Consider this: In the current world, what we most need is a feeling of a bigger purpose to our lives. Previously, organized religion was often the source of this. However, we now live in a secularized society for the most part. Human animals are one-of-a-kind creatures that must create our own planet. We don’t only respond to situations because of biological programming. However, without a sense of direction, we tend to become lost. We don’t know how to fill and organize our time. Our lives seem to lack a defined purpose. We may not be aware of this emptiness, yet it affects us in a variety of ways.

The most beneficial approach for us to provide this feeling of purpose and direction is to believe that we are called to do something. For everyone of us, it is a religious journey. This quest should not be seen as egotistical or antisocial. It is, in reality, linked to something far bigger than our own existence. Our species’ evolution has relied on the development of a wide range of abilities and ways of thinking. The collective action of individuals contributing their own abilities allows us to flourish. A culture dies if it lacks variety.

Your one-of-a-kindness at birth is a sign of this required variety. You are playing a critical role to the extent that you nurture and express it. Our times may promote equality, which we misinterpret as the necessity for everyone to be the same, but what we truly mean by this is the equal opportunity for individuals to express their individuality, allowing a thousand flowers to flourish. Your vocation is more than just what you do for a living. It is an expression of the enormous variety in nature and within human society, and it is directly tied to the deepest part of your soul. In this respect, your profession must be seen as profoundly lyrical and inspirational.

“Become who you are by knowing who you are,” said the ancient Greek poet Pindar 2,600 years ago.

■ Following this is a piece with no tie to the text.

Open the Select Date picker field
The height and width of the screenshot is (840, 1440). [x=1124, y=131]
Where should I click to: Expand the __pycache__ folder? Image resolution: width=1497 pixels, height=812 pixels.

The following is what he meant: You are born with a certain composition and personality traits that identify you as a piece of destiny. It is the essence of who you are. Some individuals never become who they are; they lose faith in themselves, adapt to the preferences of others, and end up hiding their genuine character behind a mask. You may become what you were destined to become—an individual, a Master—if you allow yourself to realize who you truly are by paying attention to that voice and energy inside you.

 

“Become who you are by knowing who you are,” said the ancient Greek poet Pindar 2,600 years ago. The following is what he meant: You are born with a certain composition and personality traits that identify you as a piece of destiny. It is the essence of who you are. Some individuals never become who they are; they lose faith in themselves, adapt to the preferences of others, and end up hiding their genuine character behind a mask. You may become what you were destined to become—an individual, a Master—if you allow yourself to realize who you truly are by paying attention to that voice and energy inside you.